Chcą reaktywować dawną strzelnicę, jednak zamieszkały tam niezwykle rzadkie pszczoły. Trwa akcja ich ochrony

Przemysław Laskowski – miłośnik przyrody z Łukowa, spacerując po terenie dawnej strzelnicy zwrócił uwagę na niespotykane pszczoły. Jak się okazało, gatunek ten jest zagrożony wyginięciem, a stanowisko które odkrył, jest najliczniejsze w Polsce. Teraz trwają starania o jego ochronę.

Od kilku już lat co pewien czas pojawiają się pomysły na temat zagospodarowania terenu strzelnicy na Łapiguzie w Łukowie.
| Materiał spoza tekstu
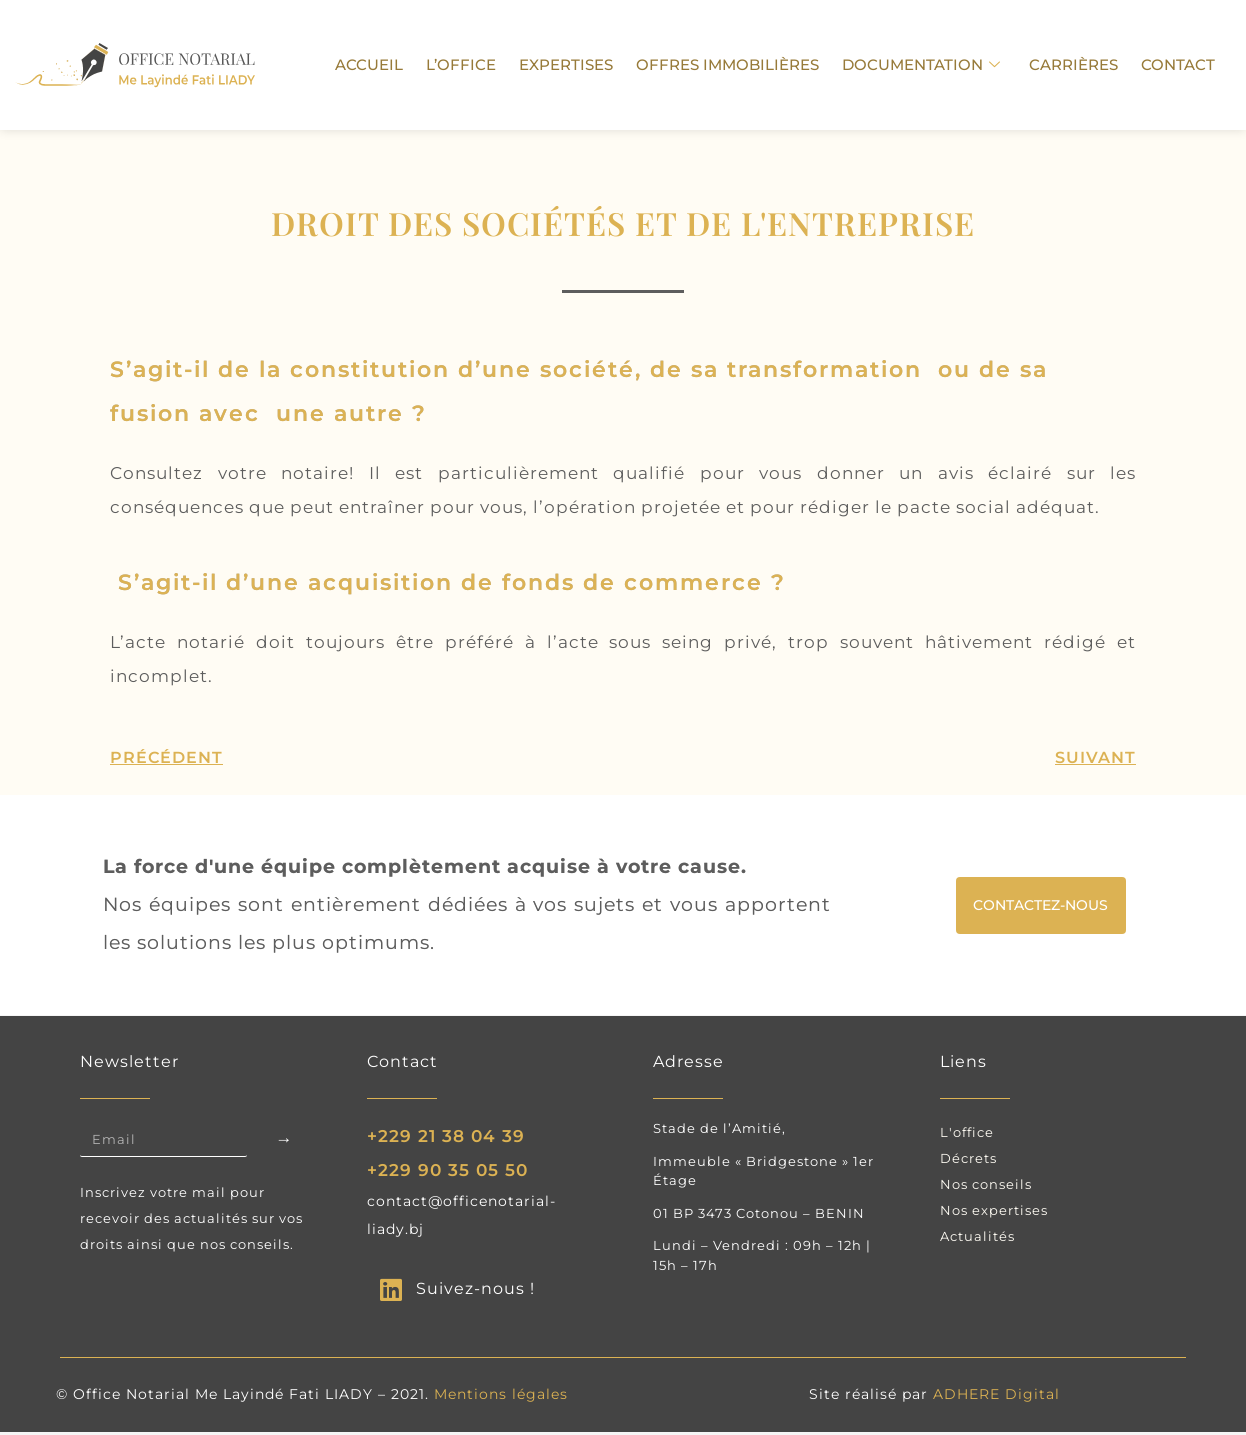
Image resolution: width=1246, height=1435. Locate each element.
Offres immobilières (738, 64)
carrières (1078, 64)
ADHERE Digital (996, 1397)
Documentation (929, 65)
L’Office (478, 64)
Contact (1180, 64)
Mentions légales (501, 1397)
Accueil (389, 64)
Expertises (580, 64)
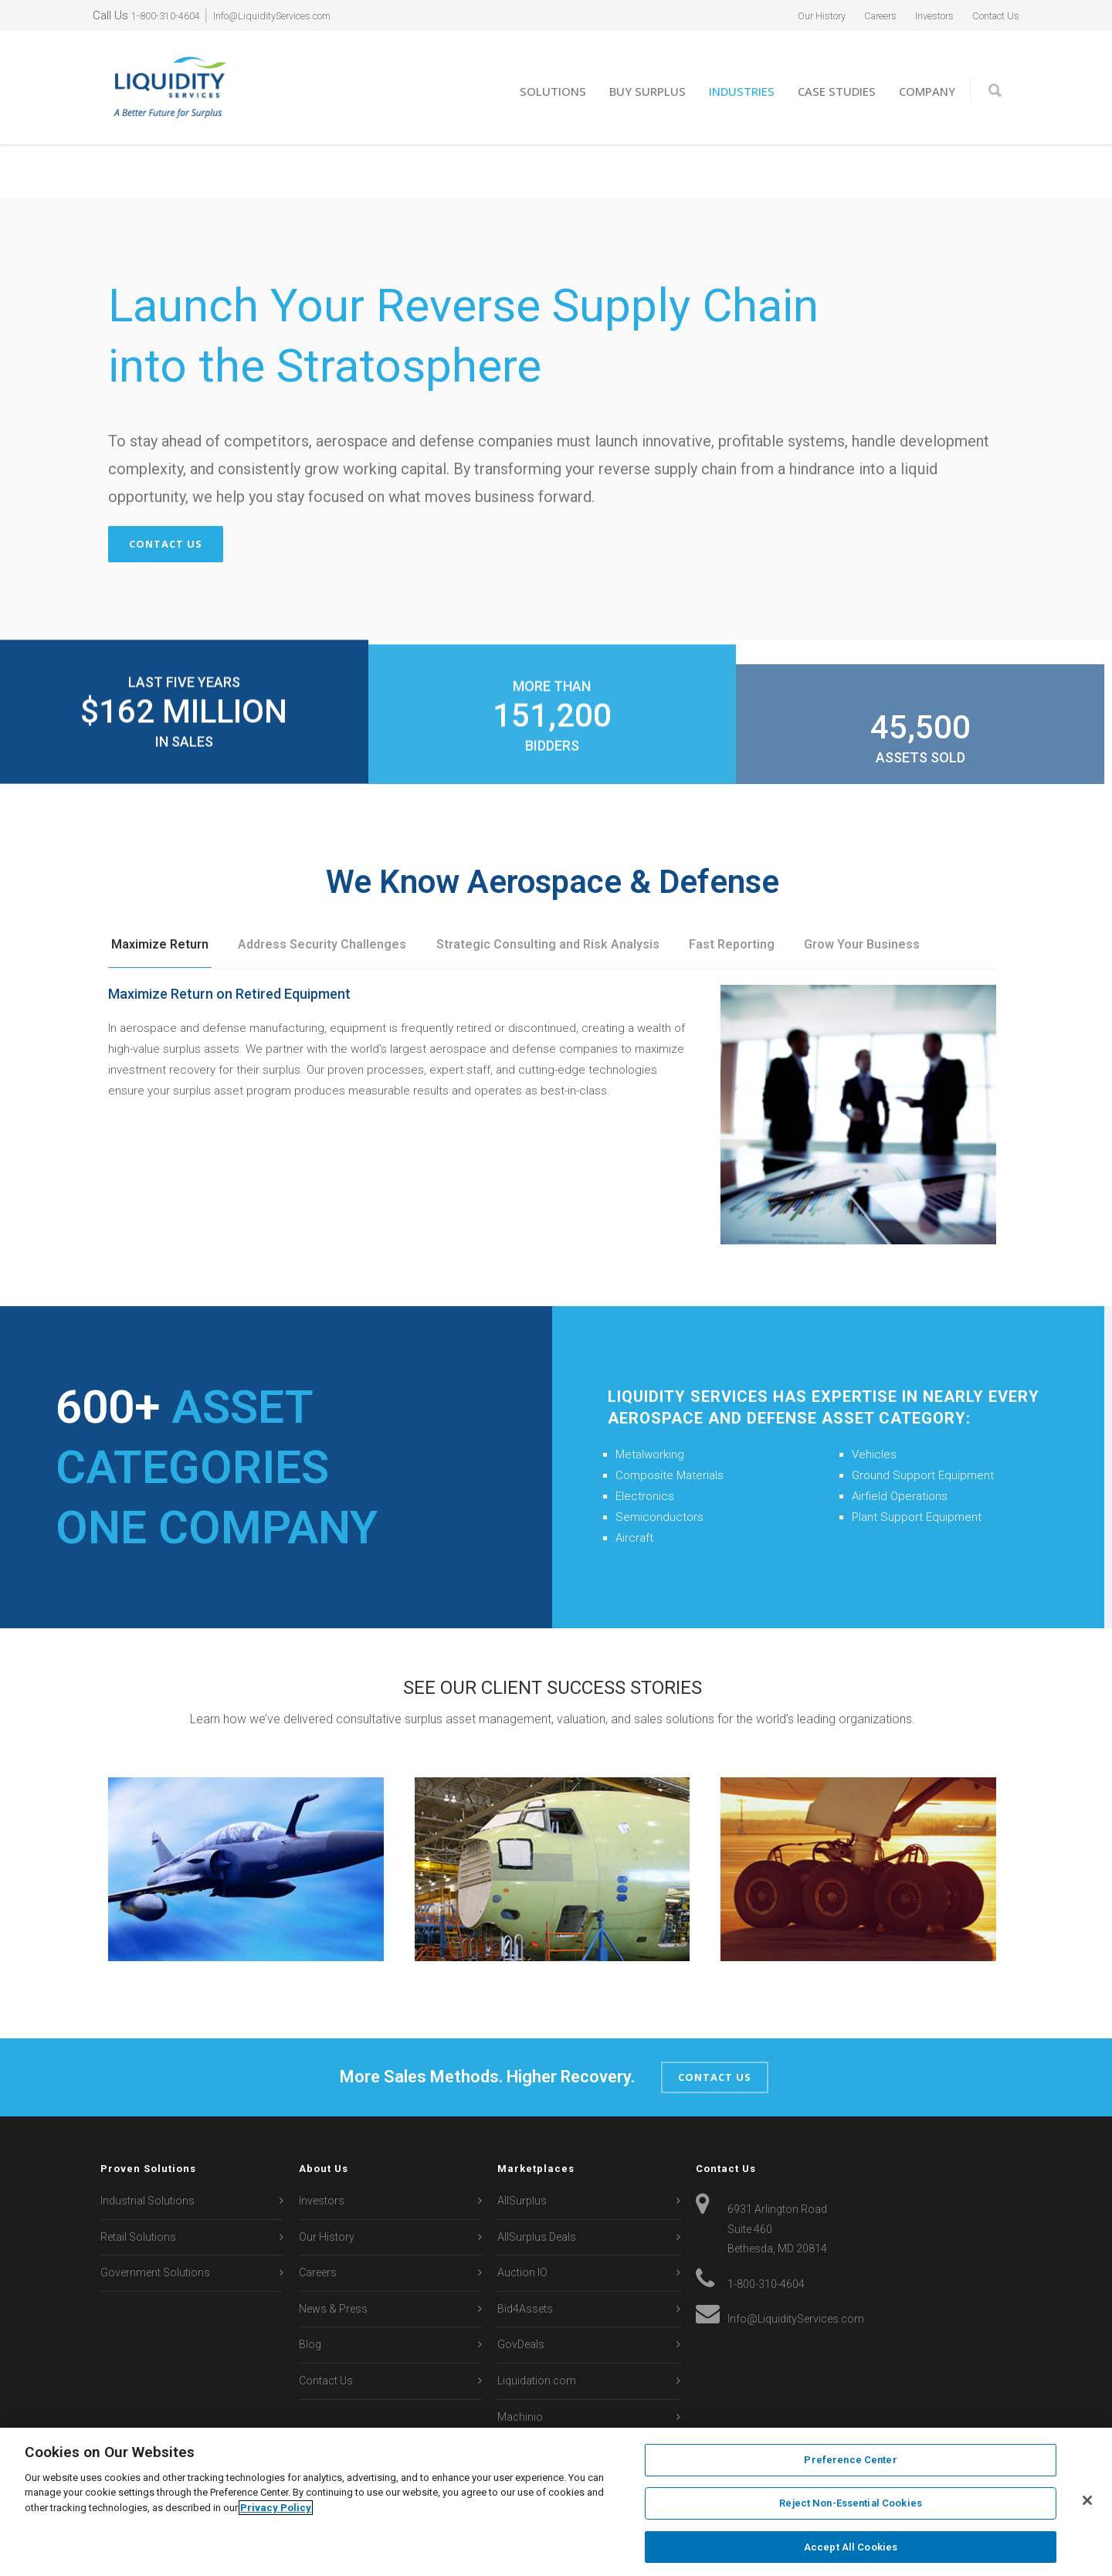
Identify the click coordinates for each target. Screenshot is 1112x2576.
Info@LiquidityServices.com (295, 15)
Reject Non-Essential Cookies (850, 2504)
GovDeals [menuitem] (520, 2292)
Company (927, 91)
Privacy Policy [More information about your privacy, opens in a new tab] (275, 2509)
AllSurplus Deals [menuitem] (536, 2183)
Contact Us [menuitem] (990, 15)
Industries (742, 91)
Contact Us (165, 490)
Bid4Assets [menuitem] (525, 2255)
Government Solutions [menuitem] (155, 2220)
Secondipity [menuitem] (525, 2400)
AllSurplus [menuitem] (522, 2147)
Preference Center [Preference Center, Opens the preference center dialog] (850, 2464)
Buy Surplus (647, 91)
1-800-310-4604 (169, 15)
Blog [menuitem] (310, 2292)
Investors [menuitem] (918, 15)
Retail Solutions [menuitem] (138, 2183)
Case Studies (837, 91)
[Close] (1087, 2501)
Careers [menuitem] (855, 15)
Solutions (553, 91)
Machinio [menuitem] (520, 2363)
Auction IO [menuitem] (522, 2220)
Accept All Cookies (850, 2544)
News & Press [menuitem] (333, 2255)
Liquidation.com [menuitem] (536, 2328)
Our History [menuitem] (786, 15)
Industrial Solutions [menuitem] (147, 2147)
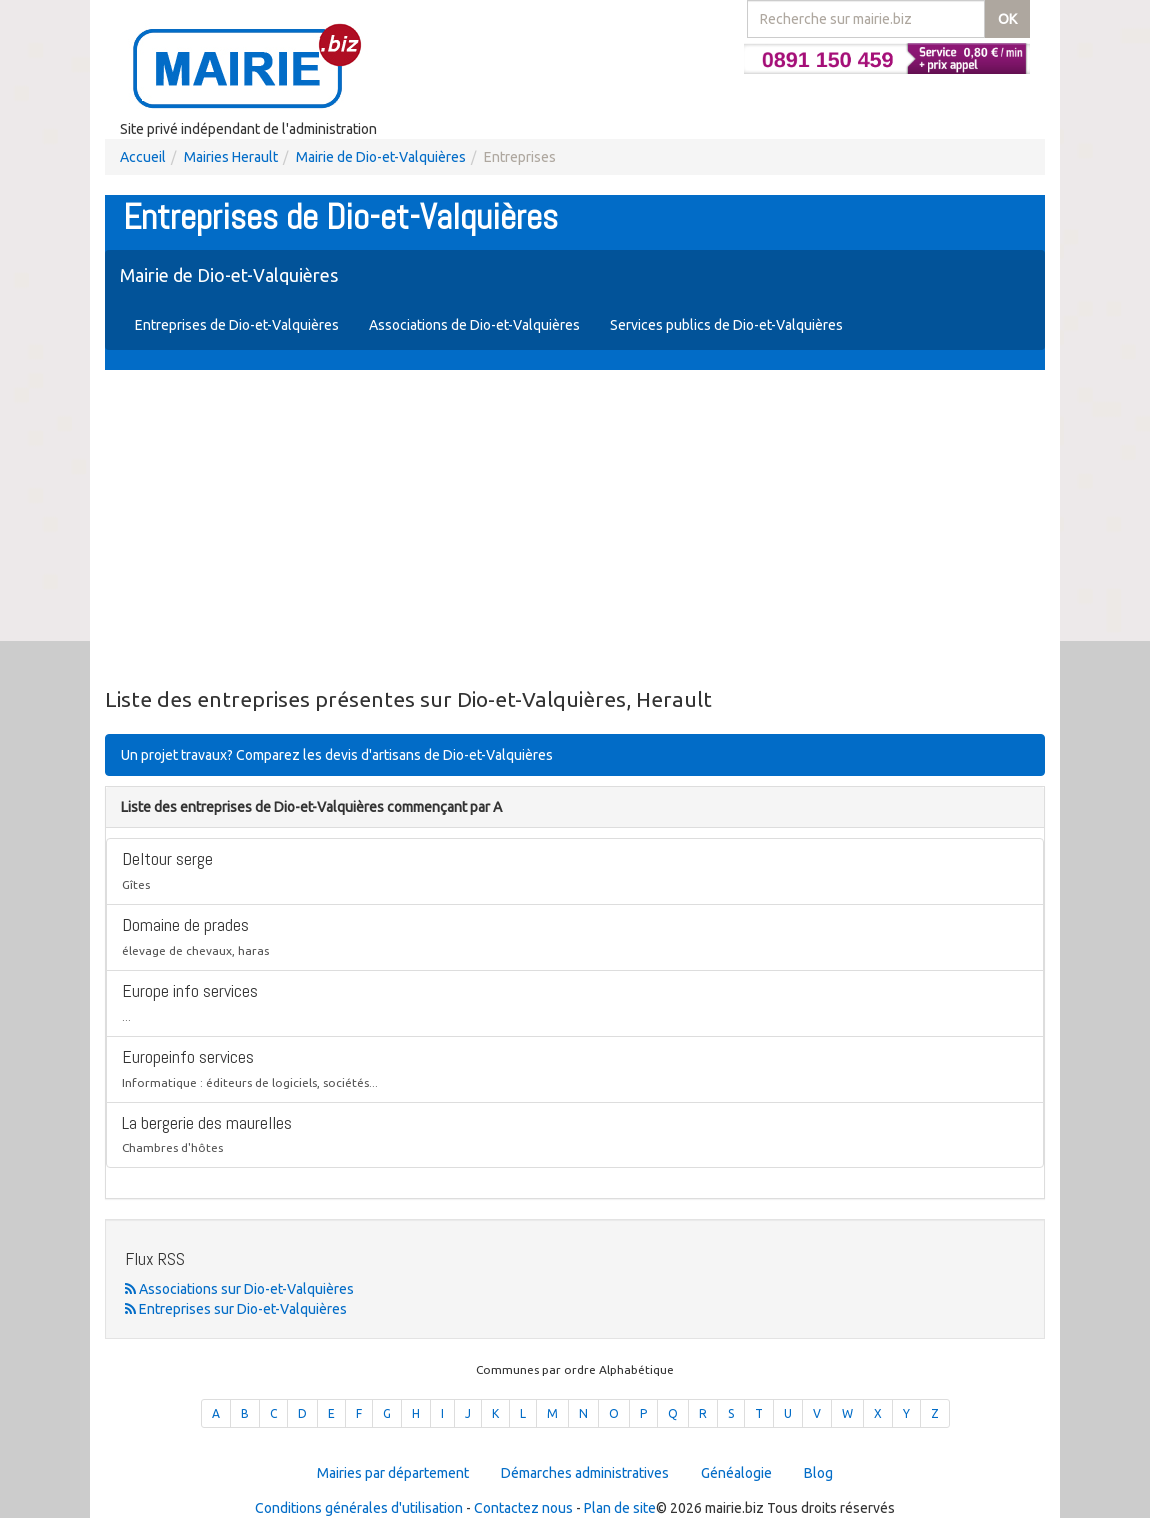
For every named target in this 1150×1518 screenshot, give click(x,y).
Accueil (143, 157)
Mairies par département (393, 1473)
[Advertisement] (575, 530)
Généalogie (736, 1473)
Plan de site (620, 1508)
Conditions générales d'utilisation (359, 1508)
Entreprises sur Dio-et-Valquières (236, 1309)
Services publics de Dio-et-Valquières (726, 325)
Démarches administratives (585, 1473)
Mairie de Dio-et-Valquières (381, 157)
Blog (818, 1473)
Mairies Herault (231, 157)
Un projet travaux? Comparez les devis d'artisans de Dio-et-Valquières (337, 755)
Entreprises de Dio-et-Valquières (237, 325)
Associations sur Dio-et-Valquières (239, 1289)
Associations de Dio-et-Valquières (474, 325)
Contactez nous (523, 1508)
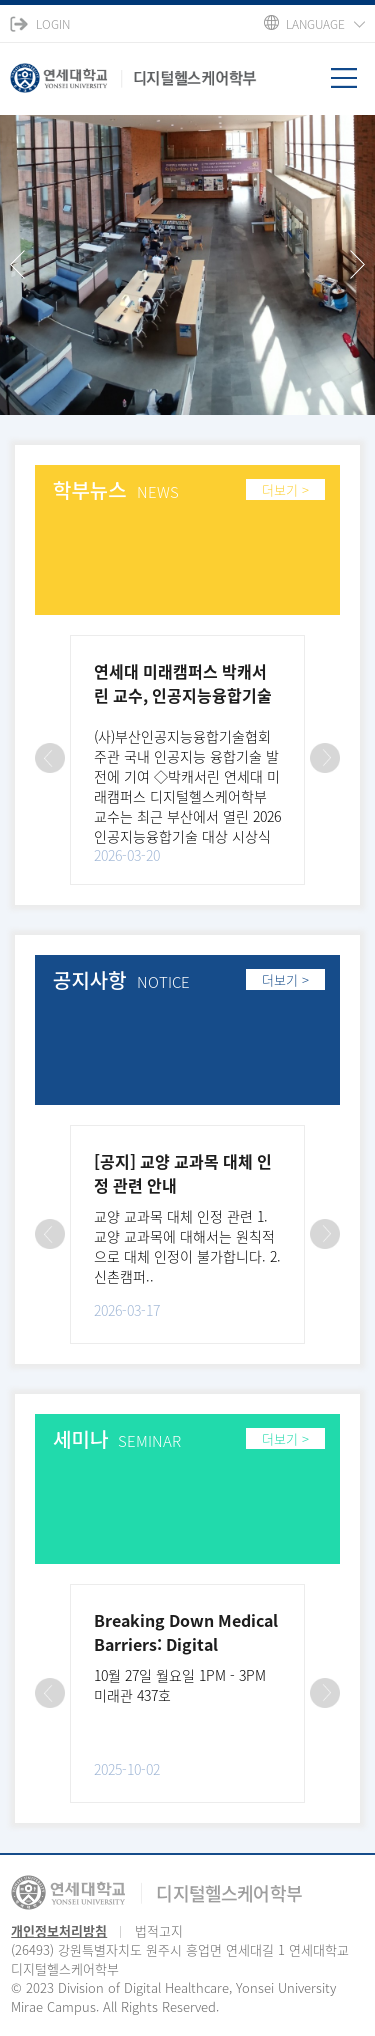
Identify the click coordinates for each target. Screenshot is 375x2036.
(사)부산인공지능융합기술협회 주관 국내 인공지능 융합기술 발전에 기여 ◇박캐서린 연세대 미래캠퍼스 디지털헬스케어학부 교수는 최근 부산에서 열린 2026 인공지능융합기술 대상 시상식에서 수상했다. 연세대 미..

Przed kilkoma lat był już gotowy nawet projekt, a władze miasta posiadały pozwolenie na budowę oraz część środków na zrealizowanie inwestycji. Prace nie ruszyły, gdyż obiekt nie otrzymał dofinansowania z Ministerstwa Obrony Narodowej. Teraz sprawę w swoje ręce postanowili wziąć pasjonaci strzelectwa. Zamierzają oni wydzierżawić od miasta ten teren, aby go zagospodarować i poddać modernizacji.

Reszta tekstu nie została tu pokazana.